My DC went with GPs to Italy for a week when youngest was 4.

Yes I missed them.
No I didn't worry as completely trust my parents.

Shelby1981 · 05/06/2024 12:41

I would miss my child, sure, and tbh I'd probably also feel sad that I didn't get to be on their first flight with them - just to see their excitement etc! Not that I'd tell them that and spoil it for them. But worry, not really, DH is also his parent and capable?

DappledThings · 05/06/2024 12:42

Would no one else be worried and miss their child 🙈maybe I have issues, I still see 5 as young to be away from me for that long in another country. If something happened I couldn’t be there
Worrying and missing are totally different things. I'd miss her, I wouldn't be worried. Nor would I send her away to another country with another family member but with her own dad of course it's fine

AuntieMarys · 05/06/2024 12:42

I'd relish the break! Dh took ds to Oz when he was 8. They had a blast

DelurkingAJ · 05/06/2024 12:44

Miss DC, of course. But I’d see this as the start of her being a little less dependent on you. Otherwise you’ll be the one whose DC can’t cope with a one night school residential in Y4 and she’ll miss out on so many things.

CelesteCunningham · 05/06/2024 12:48

I wouldn't worry about the DC for a second if they were away with DH, he's their parent, same as me. Is your partner not very involved in the day to day parenting?
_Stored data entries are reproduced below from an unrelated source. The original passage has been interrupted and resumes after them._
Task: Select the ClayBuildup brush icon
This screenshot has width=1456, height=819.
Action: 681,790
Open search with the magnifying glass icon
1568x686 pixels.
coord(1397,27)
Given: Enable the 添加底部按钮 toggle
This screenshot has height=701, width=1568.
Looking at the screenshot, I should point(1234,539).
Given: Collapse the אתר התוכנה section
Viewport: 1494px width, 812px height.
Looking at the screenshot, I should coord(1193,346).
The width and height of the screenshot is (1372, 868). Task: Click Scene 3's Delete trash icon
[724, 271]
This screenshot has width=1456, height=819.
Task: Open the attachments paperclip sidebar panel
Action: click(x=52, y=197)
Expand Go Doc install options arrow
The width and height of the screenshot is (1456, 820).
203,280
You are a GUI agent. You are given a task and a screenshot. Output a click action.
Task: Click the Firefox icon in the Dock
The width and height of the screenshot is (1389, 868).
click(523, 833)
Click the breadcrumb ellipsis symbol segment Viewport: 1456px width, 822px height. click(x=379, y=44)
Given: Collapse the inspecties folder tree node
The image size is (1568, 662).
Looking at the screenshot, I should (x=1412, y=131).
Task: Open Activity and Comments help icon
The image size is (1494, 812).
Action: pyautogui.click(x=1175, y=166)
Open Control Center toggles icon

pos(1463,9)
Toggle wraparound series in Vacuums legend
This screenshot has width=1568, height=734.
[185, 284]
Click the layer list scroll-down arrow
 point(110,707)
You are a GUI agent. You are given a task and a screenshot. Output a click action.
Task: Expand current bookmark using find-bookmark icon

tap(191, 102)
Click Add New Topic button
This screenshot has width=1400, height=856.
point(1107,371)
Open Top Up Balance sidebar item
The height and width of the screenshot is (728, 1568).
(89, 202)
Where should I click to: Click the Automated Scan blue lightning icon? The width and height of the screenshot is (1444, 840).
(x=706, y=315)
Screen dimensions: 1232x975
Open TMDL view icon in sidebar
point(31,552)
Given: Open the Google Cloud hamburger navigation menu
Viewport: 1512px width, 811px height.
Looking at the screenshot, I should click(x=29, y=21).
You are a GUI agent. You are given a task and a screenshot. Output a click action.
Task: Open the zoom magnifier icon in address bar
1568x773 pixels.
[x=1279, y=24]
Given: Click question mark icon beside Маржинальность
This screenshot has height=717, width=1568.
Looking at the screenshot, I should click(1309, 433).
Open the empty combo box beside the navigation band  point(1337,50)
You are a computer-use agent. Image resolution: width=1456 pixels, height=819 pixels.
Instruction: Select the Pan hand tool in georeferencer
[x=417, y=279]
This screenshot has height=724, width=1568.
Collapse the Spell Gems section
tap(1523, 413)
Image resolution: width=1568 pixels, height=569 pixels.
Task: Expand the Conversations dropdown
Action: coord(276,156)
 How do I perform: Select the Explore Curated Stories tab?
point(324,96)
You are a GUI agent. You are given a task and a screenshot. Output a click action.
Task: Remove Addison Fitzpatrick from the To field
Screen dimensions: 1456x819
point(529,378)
I took DD away by myself at 4 to visit family, her first flight. DH was slightly envious he was missing the excitement, but no other issues.

DJSteves · 05/06/2024 12:49

Tomisstheolddays · 05/06/2024 12:19

Would no one else be worried and miss their child 🙈maybe I have issues, I still see 5 as young to be away from me for that long in another country. If something happened I couldn’t be there
Its not another culture, I can’t go as I’m in the early stages of pregnancy after many losses, I don’t want to risk anything

Miss my child yes. Worried that are with a competent parent who is more than capable. No

SpringleDingle · 05/06/2024 12:52

Why not, she is with her Dad? I am separated from my exH and he has been having our DD on his own in his new house since she was 7. I also used to travel for work from when DD was 2 and she stayed home with her Dad 2, 3 or even 5 nights. It was tough (single parenting is) but they survived and whilst pleased to see me back, my DD was never upset that I'd gone.

Edited to add that of course I miss her. I miss her now she is 13 as much, or maybe more, than I did when she was 3. I chat to her on the phone and hug her a lot when she gets back.

W0tnow · 05/06/2024 12:54

She’ll have a lovely time. She’ll be fine. Congratulations on your pregnancy.

Piddypigeon · 05/06/2024 12:55

I don't understand the question. Why wouldn't you (I assume he is their dad)? What an odd question.

MangshorJhol · 05/06/2024 12:56

Miss yes. But by this time I would have always been away on work for up to 2-3 nights and DH for longer. Has your DH been away from home? Presumably your DC has also been in school so isn't around you 24/7. As long as DH is competent I wouldn't worry at all. I might miss them, and the whole adventure but I wouldn't be worried. For the record DH first took DC1 on a flight without me at about 2 to see the parents (I was at a conference), and since then has taken one or both away without me.

Also 3 nights is not long- it's an extended weekend yes? For a little baby with no sense of time that might be long but not for a five year old.